Look at the histories of many academic centers, governments, and perhaps our own lives and see the difference from the beginning, once clear in purpose, to the change that came over time. Thesis, Antithesis, Synthesis — as predictable as the atomic clock, unless we remember the difference between discussion and dialogue
When Paul describes the last-day passion for “always learning but never coming to the truth” (2 Timothy 3:1,7), he could not have been more prescient. Dialogue, the modern overpowering technique of using knowledge to get predetermined results is never the path to truth. All it takes is to get out of the box that most intellectuals have built and then observe what has happened in the last 150 years.
Hegel's philosophy is basically that mankind is merely a series of constant philosophical conflicts. Hegel was an idealist who believed the highest state of mankind can only be attained through constant ideological conflict and resolution. The rules of the dialectic means mankind can only reach its highest spiritual consciousness through endless self-perpetuating struggle between ideals, and the eventual synthesizing of all opposites. Hegel's dialectic taught all conflict takes man to the next spiritual level. But in the final analysis, this ideology simply justifies conflict and endless war. It is also the reasoning behind using military power to export an illogical version of freedom and false democratic ideals.
This philosophical principle was the cradle, some say the womb, in which the astonishing idealistic liberalism of the 19th Century became the sturdy backbone of Liberal Theology. This also aided in the launching of optimism like a virus in most all aspects of this planet's thinking, until the First World War almost changed all of this.
Let's get practical with an example: Hegelian reasoning was used to base communistic thinking on a balance between (a) rights and (b) responsibilities. Even today we have various, ever fresh ways to find (c) the entire theory of communitarianism on nothing but disproven theories. In other words, two misplaced (a)s and (b)s will not produce a sensible (c)

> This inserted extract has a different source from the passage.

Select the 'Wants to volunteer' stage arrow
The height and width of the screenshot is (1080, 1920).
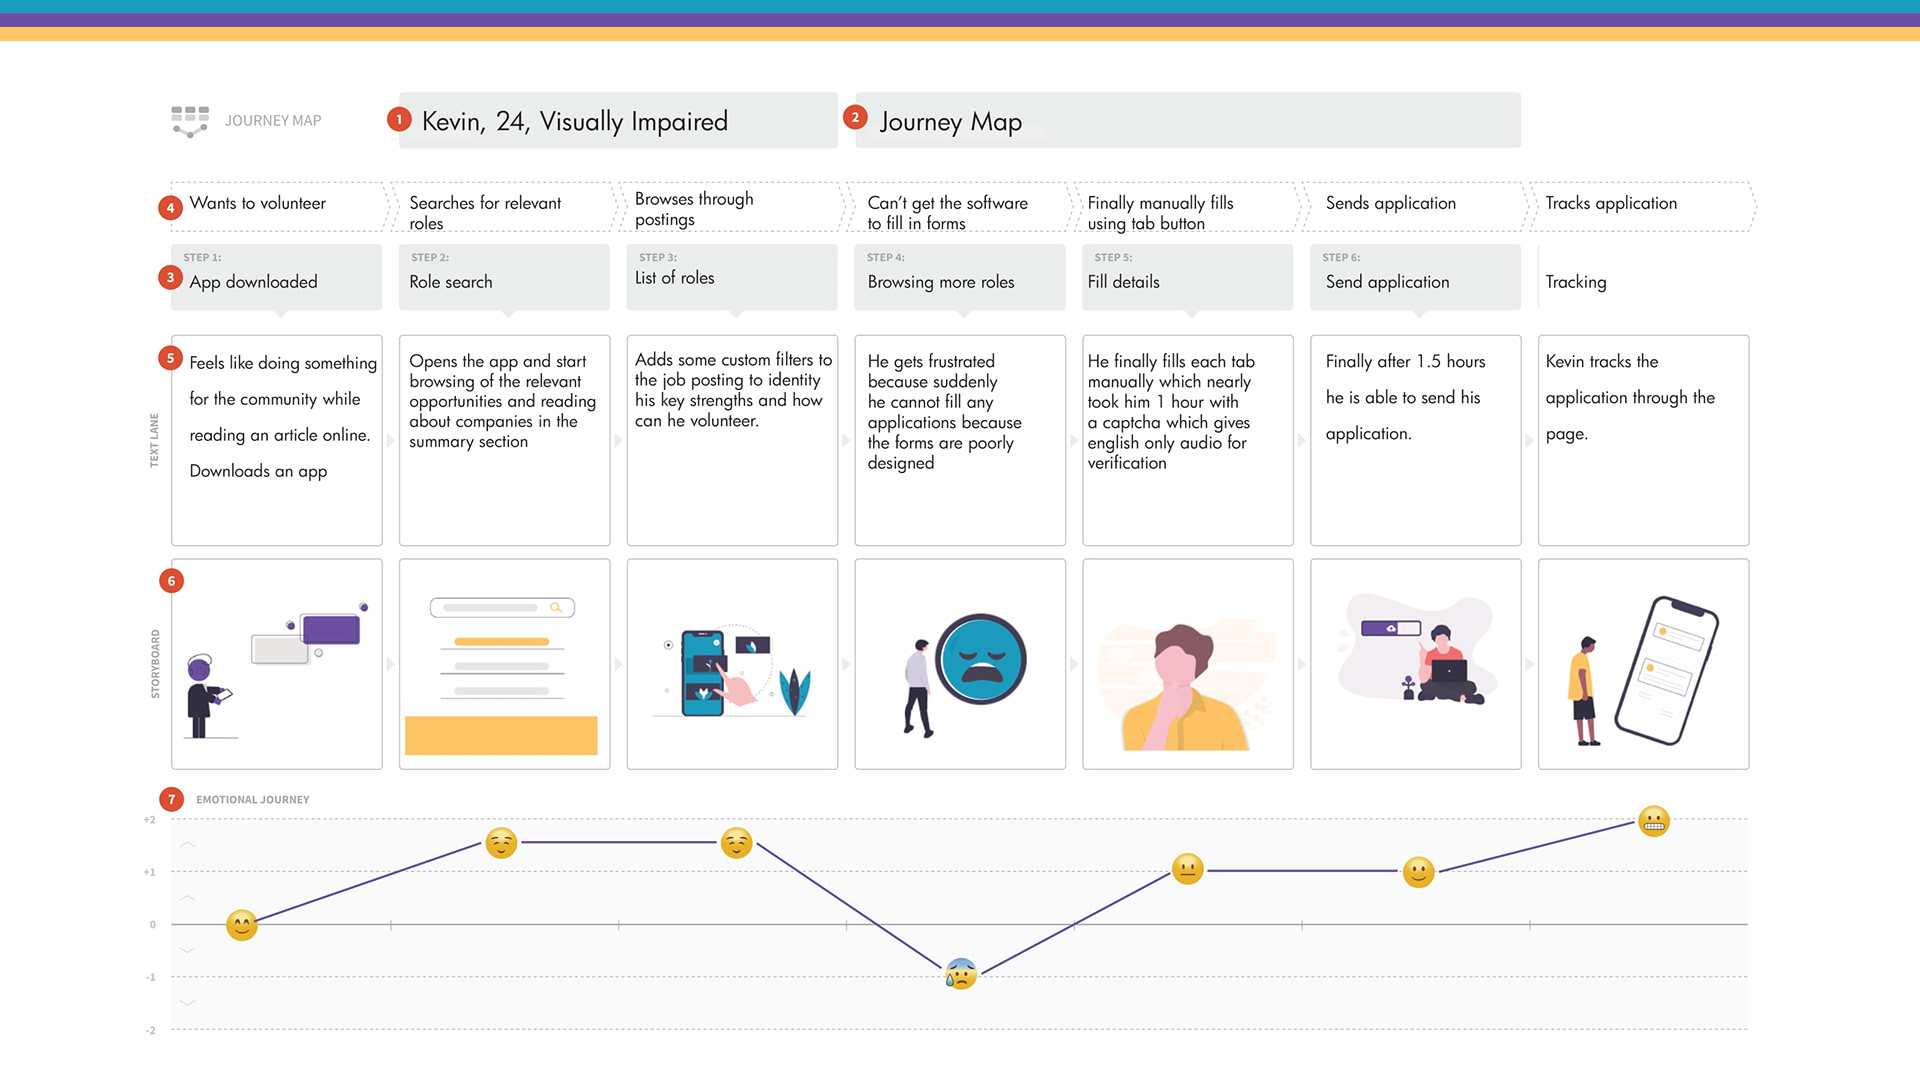tap(276, 204)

No time here to reflect on Hegel's dialectics that married Darwin's Survival of the Fittest principle with Karl Marx/Engel's social justice principles.
In summary, Hegelian dialects steer every political arena on the planet, from the United Nations to the major American political parties, all the way down to church entities, local school boards and community councils. Dialogues and consensus-building are primary tools of the dialectic, and intimidation is also an acceptable format for obtaining the goal.
The ultimate Third Way agenda is always power/control-oriented, whether through world government or ecclesiastical entities. Once we understand what is really going on, we can cut the strings and move our lives in original directions outside the confines of the dialectical madness. Politically, focusing on Hegel's and Marx's ultimate agenda, and avoiding getting caught up in their impenetrable theories of social evolution, gives us the opportunity to think and act our way toward freedom, justice, and genuine liberty for all. The same awareness applies in any venue where principles are at stake.
One of the lessons is that it is not easy to back out of the clutches of the dialectical formula. Sometimes it requires a reverse revolution. A good example is the American Revolution or the rise of the Advent Movement in 1844.